Freelance journalist James Foley in 2011.  Photograph by Jonathan Pedneault
Freelance journalist James Foley in 2011. Photograph by Jonathan Pedneault

A coalition of prominent news outlets and journalism advocacy groups Thursday will release a set of guidelines at Columbia Journalism School for the protection of freelancers.

The recommendations, which will have the support of several prominent wire service organizations including The Associated Press and the Agence France-Presse, set forth best practices for both freelancers and the news organizations that employ them.

The new directives come amid a perilous time for freelance journalists, said Robert Mahoney, deputy director for the Committee to Protect Journalists. Widespread access to publishing tools has enabled terrorists to spread their messages widely without media organizations, making journalists more valuable to these groups as gruesome spectacles than bearers of witness. And financial setbacks have prompted many news organizations to shutter their foreign bureaus, leaving freelancers to pick up the slack in dangerous regions.

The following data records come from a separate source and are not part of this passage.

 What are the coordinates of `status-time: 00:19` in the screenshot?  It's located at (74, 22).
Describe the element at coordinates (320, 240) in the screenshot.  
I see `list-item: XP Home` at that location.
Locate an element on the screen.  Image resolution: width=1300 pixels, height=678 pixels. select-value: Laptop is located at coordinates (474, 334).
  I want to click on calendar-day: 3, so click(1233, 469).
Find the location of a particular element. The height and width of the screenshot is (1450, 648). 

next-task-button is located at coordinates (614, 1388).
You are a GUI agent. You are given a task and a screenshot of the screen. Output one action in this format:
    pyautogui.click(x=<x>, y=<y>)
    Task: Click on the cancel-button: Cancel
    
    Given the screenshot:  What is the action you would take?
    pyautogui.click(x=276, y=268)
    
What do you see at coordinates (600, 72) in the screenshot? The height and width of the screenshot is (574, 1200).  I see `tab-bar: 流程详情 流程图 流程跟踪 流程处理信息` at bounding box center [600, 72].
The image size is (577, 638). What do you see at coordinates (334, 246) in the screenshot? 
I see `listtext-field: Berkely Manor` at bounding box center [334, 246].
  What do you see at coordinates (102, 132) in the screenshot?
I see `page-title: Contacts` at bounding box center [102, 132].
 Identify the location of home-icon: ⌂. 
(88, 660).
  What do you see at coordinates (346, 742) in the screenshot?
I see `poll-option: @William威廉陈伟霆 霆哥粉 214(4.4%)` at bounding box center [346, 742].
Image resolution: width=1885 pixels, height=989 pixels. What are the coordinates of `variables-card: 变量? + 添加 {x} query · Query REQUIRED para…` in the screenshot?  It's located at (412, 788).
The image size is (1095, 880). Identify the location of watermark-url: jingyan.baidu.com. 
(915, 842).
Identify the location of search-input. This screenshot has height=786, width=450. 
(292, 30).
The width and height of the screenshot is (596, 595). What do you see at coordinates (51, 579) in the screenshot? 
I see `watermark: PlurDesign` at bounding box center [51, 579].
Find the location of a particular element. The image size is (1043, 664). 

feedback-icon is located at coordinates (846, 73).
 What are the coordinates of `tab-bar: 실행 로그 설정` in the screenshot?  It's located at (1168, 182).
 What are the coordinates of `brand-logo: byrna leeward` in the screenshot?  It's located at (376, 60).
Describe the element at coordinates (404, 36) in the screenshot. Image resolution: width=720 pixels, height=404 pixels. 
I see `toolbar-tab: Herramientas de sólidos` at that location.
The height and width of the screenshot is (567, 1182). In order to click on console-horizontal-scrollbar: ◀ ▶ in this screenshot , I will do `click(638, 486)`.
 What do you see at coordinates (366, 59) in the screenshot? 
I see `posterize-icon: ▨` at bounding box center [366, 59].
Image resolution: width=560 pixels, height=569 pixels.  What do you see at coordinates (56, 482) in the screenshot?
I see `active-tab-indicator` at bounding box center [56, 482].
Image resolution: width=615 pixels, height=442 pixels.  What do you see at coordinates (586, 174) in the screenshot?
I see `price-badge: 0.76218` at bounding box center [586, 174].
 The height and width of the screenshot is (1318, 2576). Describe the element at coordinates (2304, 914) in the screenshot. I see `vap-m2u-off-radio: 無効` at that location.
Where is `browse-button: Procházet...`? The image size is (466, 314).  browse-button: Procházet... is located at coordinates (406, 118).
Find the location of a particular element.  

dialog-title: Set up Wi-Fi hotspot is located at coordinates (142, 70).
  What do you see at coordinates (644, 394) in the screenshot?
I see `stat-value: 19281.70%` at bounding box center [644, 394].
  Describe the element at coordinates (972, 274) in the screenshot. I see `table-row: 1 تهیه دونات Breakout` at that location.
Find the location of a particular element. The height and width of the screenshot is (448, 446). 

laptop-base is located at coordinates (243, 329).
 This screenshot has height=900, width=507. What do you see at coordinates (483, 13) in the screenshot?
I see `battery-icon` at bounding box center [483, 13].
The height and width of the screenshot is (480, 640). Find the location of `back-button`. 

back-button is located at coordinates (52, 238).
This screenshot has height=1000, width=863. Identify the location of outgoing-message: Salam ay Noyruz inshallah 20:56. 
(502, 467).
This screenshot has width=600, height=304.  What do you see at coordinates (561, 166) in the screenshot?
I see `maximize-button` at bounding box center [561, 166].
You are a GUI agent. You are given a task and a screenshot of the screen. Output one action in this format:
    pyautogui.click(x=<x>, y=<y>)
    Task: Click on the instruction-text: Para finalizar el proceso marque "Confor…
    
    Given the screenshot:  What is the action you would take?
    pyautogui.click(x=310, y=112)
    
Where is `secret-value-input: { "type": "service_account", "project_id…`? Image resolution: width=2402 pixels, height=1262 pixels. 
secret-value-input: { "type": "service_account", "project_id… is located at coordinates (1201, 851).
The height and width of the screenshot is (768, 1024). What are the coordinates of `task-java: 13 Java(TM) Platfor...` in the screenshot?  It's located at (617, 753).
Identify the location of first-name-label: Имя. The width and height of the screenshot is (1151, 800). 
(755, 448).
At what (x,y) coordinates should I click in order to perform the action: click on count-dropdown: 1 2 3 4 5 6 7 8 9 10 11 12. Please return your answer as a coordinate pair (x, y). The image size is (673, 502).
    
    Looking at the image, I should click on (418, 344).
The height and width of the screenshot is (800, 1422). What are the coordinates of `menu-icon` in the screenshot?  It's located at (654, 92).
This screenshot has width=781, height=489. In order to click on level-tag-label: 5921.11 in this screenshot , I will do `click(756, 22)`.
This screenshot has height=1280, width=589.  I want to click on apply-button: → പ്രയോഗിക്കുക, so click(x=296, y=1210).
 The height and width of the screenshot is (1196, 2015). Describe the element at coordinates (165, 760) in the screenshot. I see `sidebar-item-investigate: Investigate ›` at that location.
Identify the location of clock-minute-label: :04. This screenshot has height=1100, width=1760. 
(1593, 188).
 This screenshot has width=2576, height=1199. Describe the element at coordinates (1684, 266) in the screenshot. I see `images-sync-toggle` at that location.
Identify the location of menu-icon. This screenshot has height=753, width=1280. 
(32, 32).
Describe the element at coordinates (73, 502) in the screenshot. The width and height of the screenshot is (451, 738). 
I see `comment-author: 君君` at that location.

The initiative was spurred by the murders of American freelance journalists James Foley and Steven Sotloff at the hands of the Islamic State group last year. Their slayings, images of which were made public and disseminated widely, "demanded a constructive response on the part of the news industry," Mahoney said.

"The spate of abductions and killings of journalists that we've seen over the last couple of years, particularly in the Middle East, has been horrific and demands some kind of action on the part of all of us in the news industry," he said.

Data collected by the Committee to Protect Journalists shows that reporters have been jailed and killed at increasing rates in recent years. From 2012 to 2014, 205 journalists were killed worldwide, a 24 percent increase over the preceding three-year period. The last three years were the worst for imprisonment of journalists since CPJ began collecting data, with 221 journalists jailed by the end of 2014.

In the wake of the murders, several organizations convened panels aimed at improving working conditions for freelance journalists, Mahoney said. A working group formed near the end of last year to draft guidelines that news organizations and freelancers would abide by.

News organizations that have signed on to the guidelines include The Associated Press, Agence France-Presse, the BBC, Newsweek, PBS Frontline, Guardian News and Media Group, Public Radio International's "The World," Reuters, McClatchy Newspapers, GlobalPost, the Pulitzer Center and The Groundtruth Project. Several press advocacy groups are also signatories, including the Committee to Protect Journalists, International News Safety Institute, International Press Institute, the Frontline Freelance Register, Reporters Without Borders, the Overseas Press Club of America, the Rory Peck Trust and the James W. Foley Legacy Fund.

"That's a pretty big group, and we hope that once these guidelines are launched, others will join," Mahoney said

The guidelines recommend that freelancers learn first aid and wear appropriate protective clothing in war zones, that they assess the risks associated with traveling to hazardous regions and carefully arrange details of their assignment before arrival.

In turn, the guidelines state that news organizations should treat freelancers the same way they would full-time staffers, helping them in cases of kidnap or injury and giving them similar consideration in matters of payment, byline credit and safety equipment.

Although the document is not legally binding, the signatories are agreeing to abide by and support the compact for equitable treatment of freelancers, Mahoney said. The coalition hopes that the document will set a precedent throughout the news industry that freelancers are valued members of the journalism community.

"We put this as a first step in a long campaign to convince other news organizations and journalists to adopt these standards," Mahoney said.